All artifacts exported successfully for GUI + backend

AI Use Disclosure¶

AI assistance tools were used in the following capacities during the development of this project:

  • Research and Planning: AI tools were used to search for code snippets, explore modeling approaches, and identify applicable machine learning techniques (e.g., NOVA classification strategies, anomaly detection methods, SHAP explainability patterns). These suggestions were reviewed, adapted, and validated by the team before implementation.

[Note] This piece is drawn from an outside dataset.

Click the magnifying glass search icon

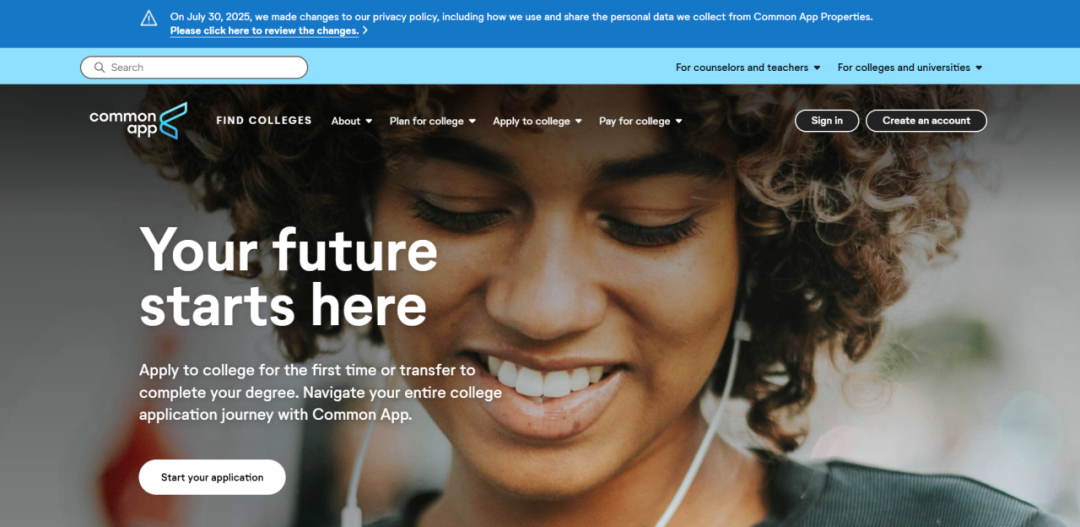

  • Copy Editing and Report Refinement: An AI assistant was used to copy edit written documentation and the final report draft, check for redundancy, and provide feedback on areas that could be tightened up or that required additional clarification. The prompt provided to the tool included context about the project purpose, target audience (academic evaluators for the AAI-590 Capstone), and formatting guidelines.

All AI-generated suggestions were critically reviewed by the team. Final decisions regarding methodology, implementation, and written content remain the work of the authors.